> _WHAT YOU NEED TO DO_
a) According to the profile of Benchmark Electronics, in what year was the company founded?
b) Carry on with the profile of Benchmark Electronics, picking up after its last sentence.

> _DOCUMENT SEGMENT_
* * * * * * * * *
Benchmark Electronics, Inc.
- Type: Public
- Traded as: NYSE: BHE S&P 600 component
- Industry: Electronics manufacturing services
- Founded: 1979
- Headquarters: Tempe, Arizona, U.S.
- Key people: David Moezidis, President and Chief Executive Officer
- Revenue: US$2.659 billion (FY 2024)
- Operating income: US$76.049 million (FY 2024)
- Net income: US$24.852 million (FY 2024)
- Total assets: US$2.134 billion (FY 2024)
- Total equity: US$1.105 billion (FY 2024)
- Number of employees: 11,840 (Dec 2025)
- Website: www.bench.com

= Benchmark Electronics =

Electronics manufacturer

Benchmark Electronics Inc. is an American electronics manufacturing services (EMS) company headquartered in Tempe, Arizona. The company provides engineering, design, manufacturing, testing, and supply chain services for original equipment manufacturers serving the aerospace and defense, medical, industrial, semiconductor capital equipment, advanced computing, and communications industries.
* * * * * * * * *
> _LISTED ENTRIES_

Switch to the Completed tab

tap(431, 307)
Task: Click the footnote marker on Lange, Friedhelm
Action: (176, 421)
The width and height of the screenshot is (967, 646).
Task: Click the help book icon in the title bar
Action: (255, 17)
* * * * * * * * *
> _ANSWERS FOR THE TASKS_
a) 1979

b)
==History==
Benchmark Electronics was founded in 1979 in Clute, Texas, as a manufacturing subsidiary of medical device company Intermedics. In 1986, the company became independent following its acquisition by Electronics Investors Corporation. Benchmark completed its initial public offering in 1990 and transferred its listing to the New York Stock Exchange in 1997. In 2019, the company relocated its global headquarters to Tempe, Arizona. In 2025, David Moezidis was appointed President and Chief Executive Officer.

==Services==
Benchmark provides engineering, design, manufacturing, testing, and supply chain services for original equipment manufacturers in the aerospace and defense, medical, industrial, semiconductor capital equipment, advanced computing, and communications industries.

==Production bases and facilities==
Benchmark Electronics operates manufacturing and engineering facilities throughout North America, Europe, and Asia.